A genome-wide association study identified that LRP2 rs2544390 in intron 1 was associated with serum uric acid (SUA) levels among Japanese, as well as polymorphisms of SLC22A12, ABCG2, and SLC2A9. This study aimed to confirm the association of rs2544390 C/T with SUA, as well as another LRP2 polymorphism (rs3755166 G/A) in the promoter. Subjects were 5016 health checkup examinees (3409 males and 1607 females) aged 35 to 69years with creatinine<2.0mg/dL. The subjects with SLC22A12 258WW, SLC2A9 rs11722228C allele, ABCG2 126QQ and 141Q allele (2546 males and 1199 females) were selected for analysis. Mean SUA was 6.03mg/dL for CC, 6.18mg/dL for CT, and 6.19mg/dL for TT among males (p=0.012), and 4.49mg/dL, 4.45mg/dL, and 4.42mg/dL among females (not significant), respectively. No association was observed for rs3755166. The association with rs2544390 was stronger among male drinkers.
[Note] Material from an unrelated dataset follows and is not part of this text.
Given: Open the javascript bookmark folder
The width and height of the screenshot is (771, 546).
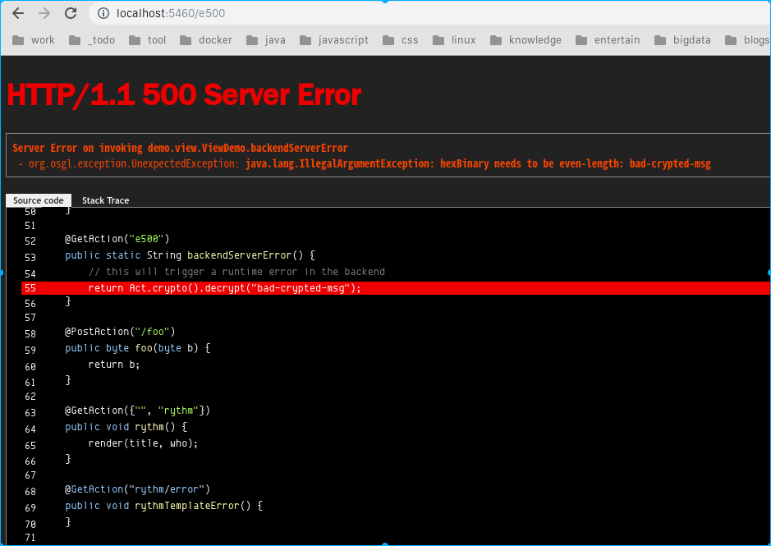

The odds ratio of drinking ≥5/week relative to no drinking for hyperuricemia (SUA≥7mg/dL and/or under medication for hyperuricemia) was 1.11 (95% confidence interval, 0.67-1.84) among CC males, 1.75 (1.22-2.51) among CT males, and 3.13 (1.80-5.43) among TT males. The interaction terms with drinking ≥5/week were 1.56 (p=0.156) for CT and 2.87 (p=0.005) for TT. This was the first report on the interaction between LRP2 genotype and alcohol drinking for SUA. Since the low density lipoprotein-related protein 2 (megalin) encoded by LRP2 is a multi-ligand endocytic receptor expressed in many tissues including the kidney proximal tubules, the association/interaction remained to be confirmed both epidemiologically and biologically.